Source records
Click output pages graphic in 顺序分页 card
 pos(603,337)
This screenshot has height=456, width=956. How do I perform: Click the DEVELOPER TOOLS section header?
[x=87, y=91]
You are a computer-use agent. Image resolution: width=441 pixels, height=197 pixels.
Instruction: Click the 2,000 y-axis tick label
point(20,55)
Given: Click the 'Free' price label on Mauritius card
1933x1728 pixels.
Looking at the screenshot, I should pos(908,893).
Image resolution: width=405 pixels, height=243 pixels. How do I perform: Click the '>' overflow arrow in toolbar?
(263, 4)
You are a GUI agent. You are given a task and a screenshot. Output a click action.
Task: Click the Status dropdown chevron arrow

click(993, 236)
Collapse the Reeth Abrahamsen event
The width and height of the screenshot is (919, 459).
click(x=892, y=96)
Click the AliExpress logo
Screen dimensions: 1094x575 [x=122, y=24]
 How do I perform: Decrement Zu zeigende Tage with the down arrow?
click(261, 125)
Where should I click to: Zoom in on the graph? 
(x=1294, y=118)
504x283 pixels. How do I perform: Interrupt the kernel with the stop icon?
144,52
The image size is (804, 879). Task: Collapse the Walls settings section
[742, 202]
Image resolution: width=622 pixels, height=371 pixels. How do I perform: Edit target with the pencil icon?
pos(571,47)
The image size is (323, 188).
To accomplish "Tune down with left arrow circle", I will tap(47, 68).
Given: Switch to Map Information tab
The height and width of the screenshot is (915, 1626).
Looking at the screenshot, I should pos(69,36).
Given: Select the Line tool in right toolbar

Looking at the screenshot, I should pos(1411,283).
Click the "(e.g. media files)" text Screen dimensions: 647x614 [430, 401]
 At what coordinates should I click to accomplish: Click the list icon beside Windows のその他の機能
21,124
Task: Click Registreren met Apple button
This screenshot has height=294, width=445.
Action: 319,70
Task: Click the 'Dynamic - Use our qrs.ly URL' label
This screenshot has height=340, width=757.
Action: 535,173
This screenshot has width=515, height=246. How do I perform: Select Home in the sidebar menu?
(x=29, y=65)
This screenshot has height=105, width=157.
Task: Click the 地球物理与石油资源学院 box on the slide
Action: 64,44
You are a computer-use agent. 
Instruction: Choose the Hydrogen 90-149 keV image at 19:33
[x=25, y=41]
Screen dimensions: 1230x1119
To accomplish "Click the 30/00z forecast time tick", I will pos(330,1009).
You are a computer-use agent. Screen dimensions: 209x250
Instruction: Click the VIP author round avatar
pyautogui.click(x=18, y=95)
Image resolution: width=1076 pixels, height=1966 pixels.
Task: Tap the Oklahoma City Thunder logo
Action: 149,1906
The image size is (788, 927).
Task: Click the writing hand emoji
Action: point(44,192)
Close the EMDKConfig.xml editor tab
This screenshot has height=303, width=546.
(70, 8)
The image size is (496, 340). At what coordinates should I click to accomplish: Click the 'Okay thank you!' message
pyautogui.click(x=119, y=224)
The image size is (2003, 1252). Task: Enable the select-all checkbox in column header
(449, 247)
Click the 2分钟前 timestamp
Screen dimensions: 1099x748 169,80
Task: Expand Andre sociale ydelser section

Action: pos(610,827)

• [Given exercise]: Print all of the items above word for word, changing nothing.

• [Correct output]:
Click output pages graphic in 顺序分页 card
 pos(603,337)
This screenshot has height=456, width=956. How do I perform: Click the DEVELOPER TOOLS section header?
[x=87, y=91]
You are a computer-use agent. Image resolution: width=441 pixels, height=197 pixels.
Instruction: Click the 2,000 y-axis tick label
point(20,55)
Given: Click the 'Free' price label on Mauritius card
1933x1728 pixels.
Looking at the screenshot, I should pos(908,893).
Image resolution: width=405 pixels, height=243 pixels. How do I perform: Click the '>' overflow arrow in toolbar?
(263, 4)
You are a GUI agent. You are given a task and a screenshot. Output a click action.
Task: Click the Status dropdown chevron arrow

click(993, 236)
Collapse the Reeth Abrahamsen event
The width and height of the screenshot is (919, 459).
click(x=892, y=96)
Click the AliExpress logo
Screen dimensions: 1094x575 [x=122, y=24]
 How do I perform: Decrement Zu zeigende Tage with the down arrow?
click(261, 125)
Where should I click to: Zoom in on the graph? 
(x=1294, y=118)
504x283 pixels. How do I perform: Interrupt the kernel with the stop icon?
144,52
The image size is (804, 879). Task: Collapse the Walls settings section
[742, 202]
Image resolution: width=622 pixels, height=371 pixels. How do I perform: Edit target with the pencil icon?
pos(571,47)
The image size is (323, 188).
To accomplish "Tune down with left arrow circle", I will tap(47, 68).
Given: Switch to Map Information tab
The height and width of the screenshot is (915, 1626).
Looking at the screenshot, I should pos(69,36).
Given: Select the Line tool in right toolbar

Looking at the screenshot, I should pos(1411,283).
Click the "(e.g. media files)" text Screen dimensions: 647x614 [430, 401]
 At what coordinates should I click to accomplish: Click the list icon beside Windows のその他の機能
21,124
Task: Click Registreren met Apple button
This screenshot has height=294, width=445.
Action: 319,70
Task: Click the 'Dynamic - Use our qrs.ly URL' label
This screenshot has height=340, width=757.
Action: 535,173
This screenshot has width=515, height=246. How do I perform: Select Home in the sidebar menu?
(x=29, y=65)
This screenshot has height=105, width=157.
Task: Click the 地球物理与石油资源学院 box on the slide
Action: 64,44
You are a computer-use agent. 
Instruction: Choose the Hydrogen 90-149 keV image at 19:33
[x=25, y=41]
Screen dimensions: 1230x1119
To accomplish "Click the 30/00z forecast time tick", I will pos(330,1009).
You are a computer-use agent. Screen dimensions: 209x250
Instruction: Click the VIP author round avatar
pyautogui.click(x=18, y=95)
Image resolution: width=1076 pixels, height=1966 pixels.
Task: Tap the Oklahoma City Thunder logo
Action: 149,1906
The image size is (788, 927).
Task: Click the writing hand emoji
Action: point(44,192)
Close the EMDKConfig.xml editor tab
This screenshot has height=303, width=546.
(70, 8)
The image size is (496, 340). At what coordinates should I click to accomplish: Click the 'Okay thank you!' message
pyautogui.click(x=119, y=224)
The image size is (2003, 1252). Task: Enable the select-all checkbox in column header
(449, 247)
Click the 2分钟前 timestamp
Screen dimensions: 1099x748 169,80
Task: Expand Andre sociale ydelser section

Action: pos(610,827)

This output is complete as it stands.